Whenever a line below holds the word "avatar", count it; then give the total and nothing else.

Listed entries =>
#####

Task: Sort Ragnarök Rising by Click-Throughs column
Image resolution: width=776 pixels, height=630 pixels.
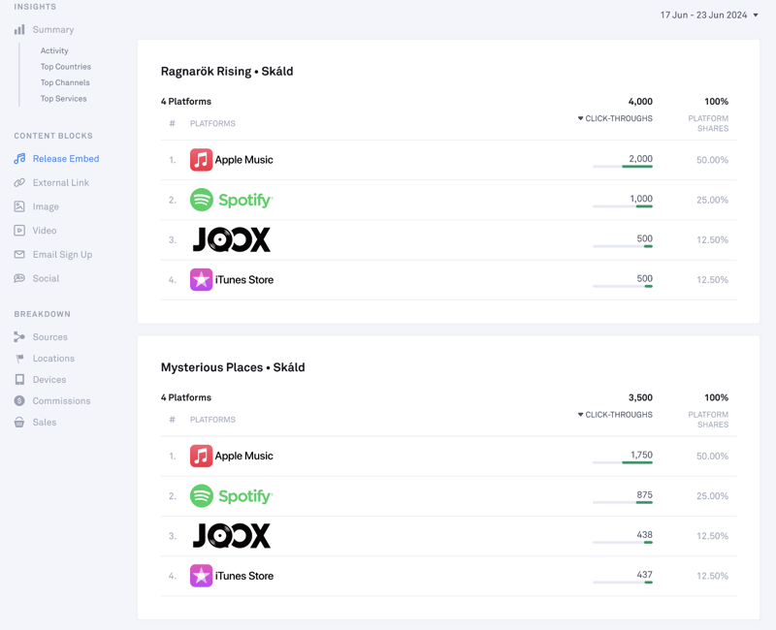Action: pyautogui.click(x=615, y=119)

#####

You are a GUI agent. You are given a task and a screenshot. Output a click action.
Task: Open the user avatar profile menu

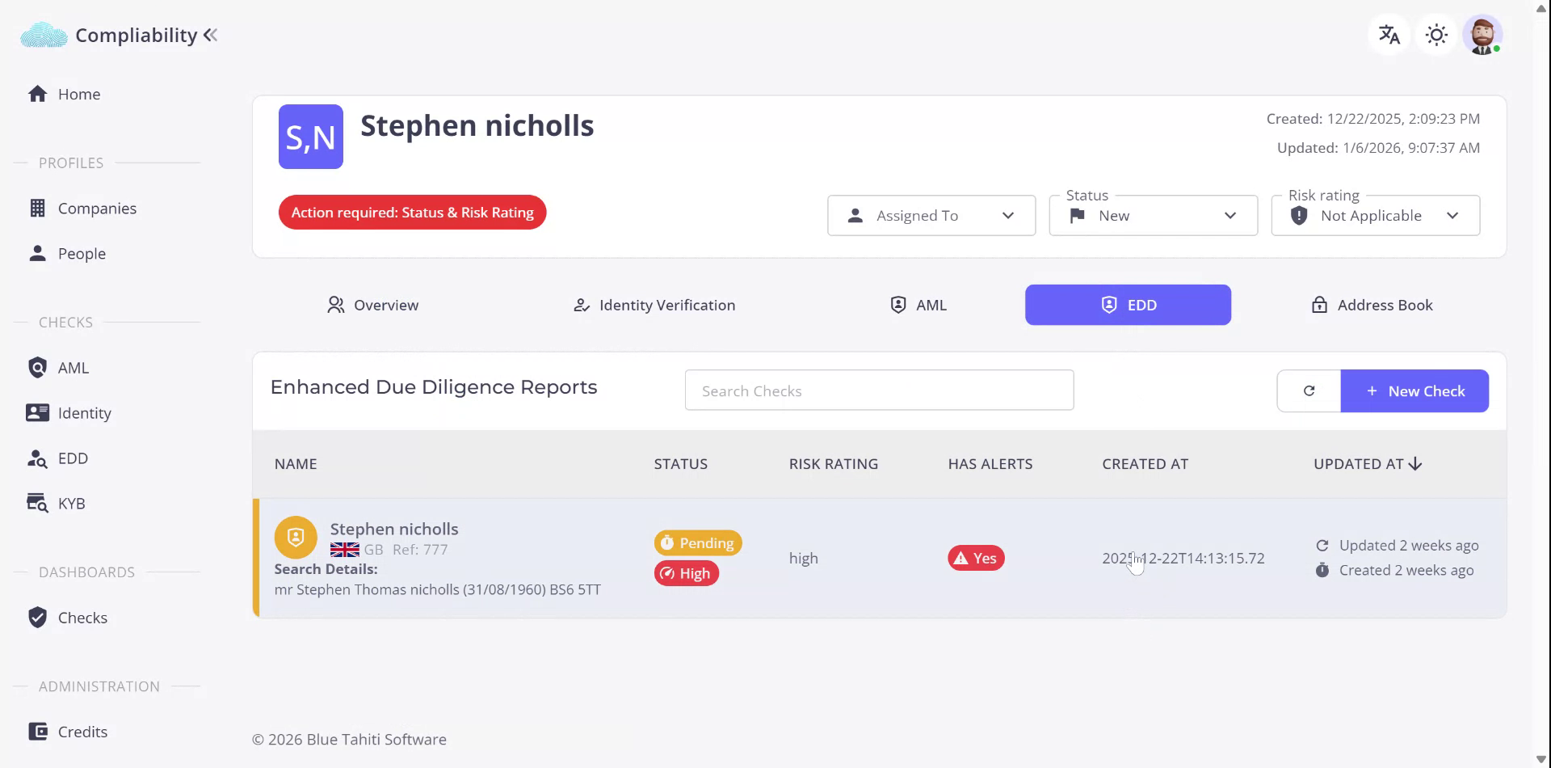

#####

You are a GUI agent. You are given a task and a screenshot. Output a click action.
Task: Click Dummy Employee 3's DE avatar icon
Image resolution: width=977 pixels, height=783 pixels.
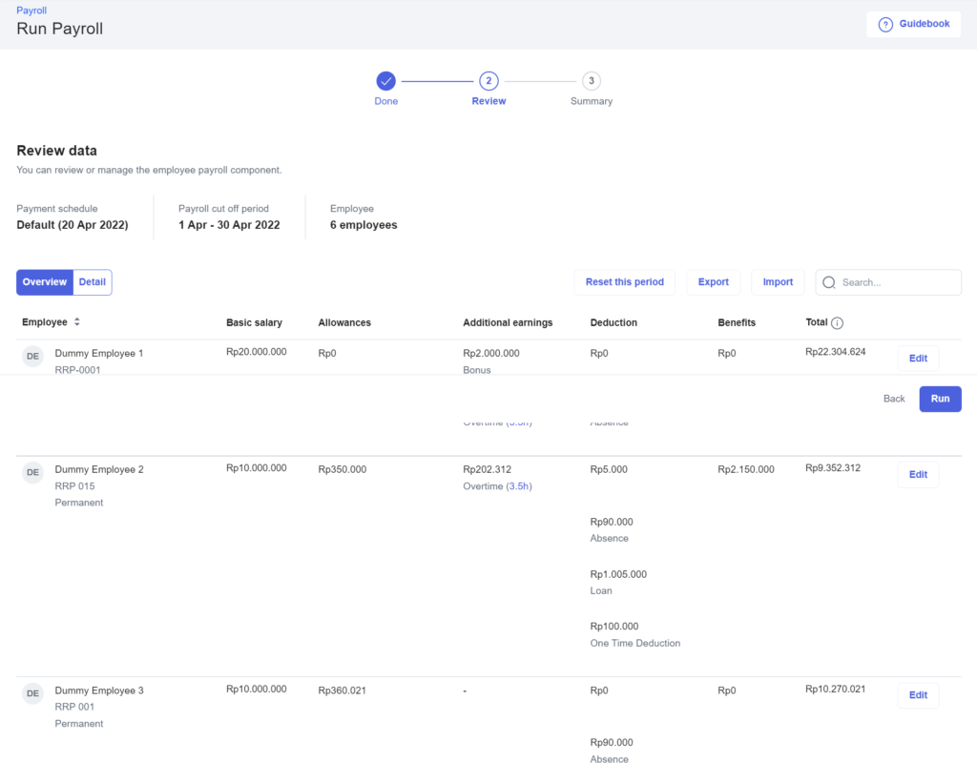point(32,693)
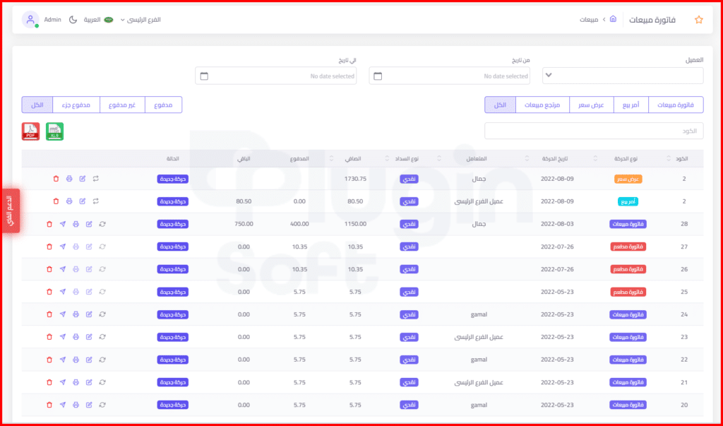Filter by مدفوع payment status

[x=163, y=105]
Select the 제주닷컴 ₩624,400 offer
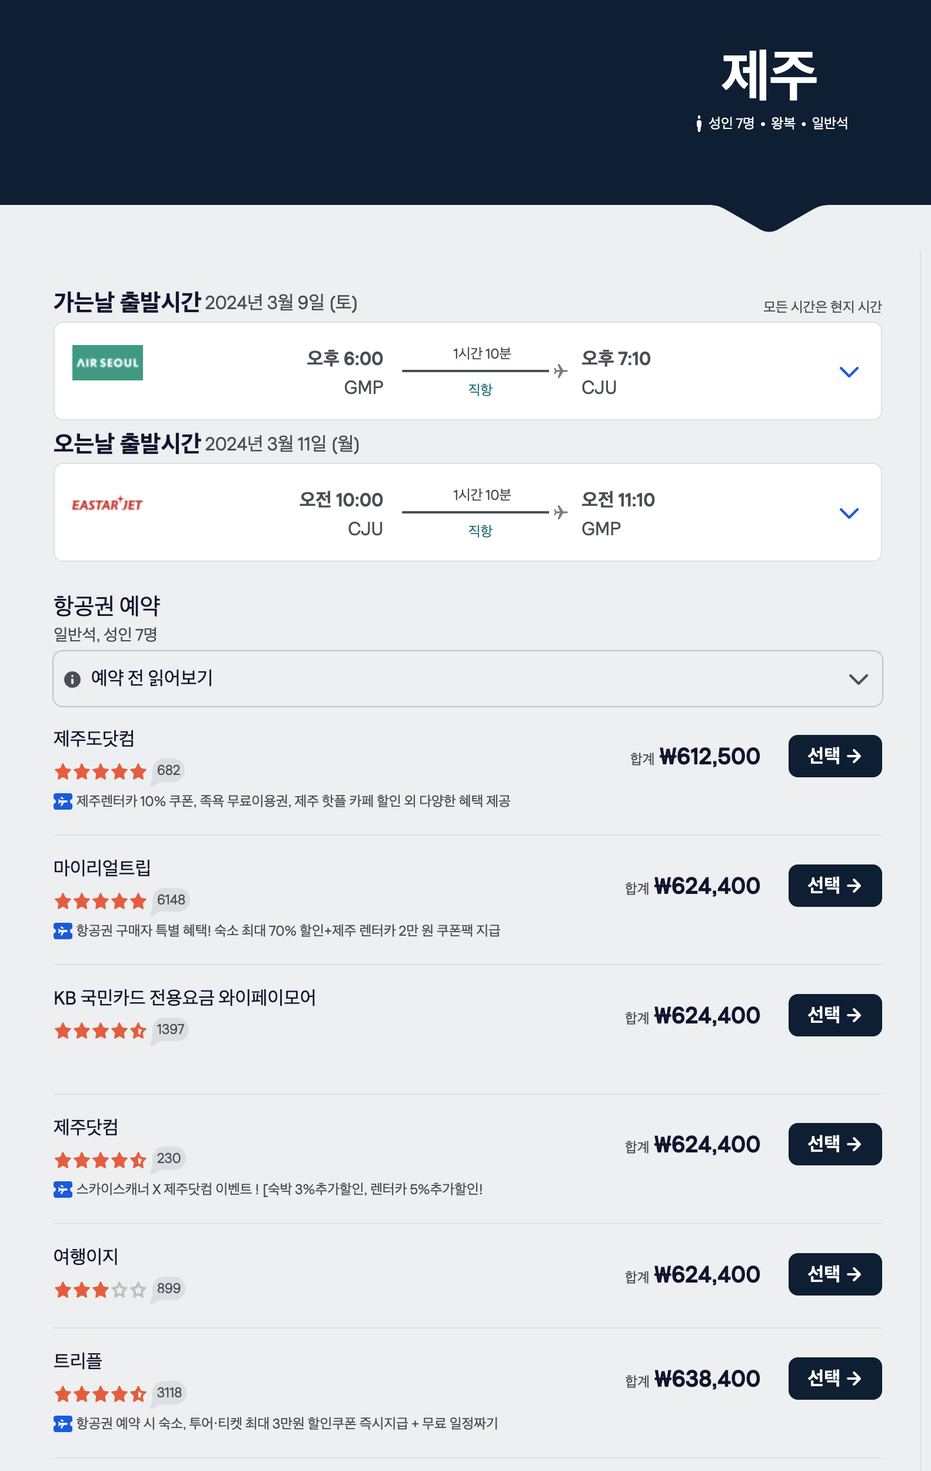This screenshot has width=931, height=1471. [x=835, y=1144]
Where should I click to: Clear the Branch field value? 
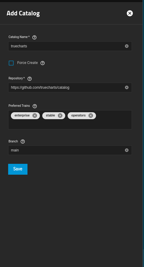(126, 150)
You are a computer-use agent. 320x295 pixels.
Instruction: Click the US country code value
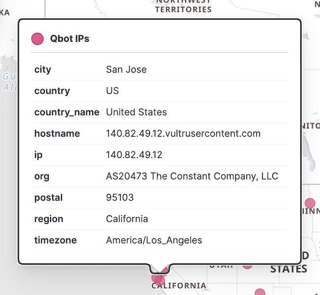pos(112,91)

#####

Completed task => 2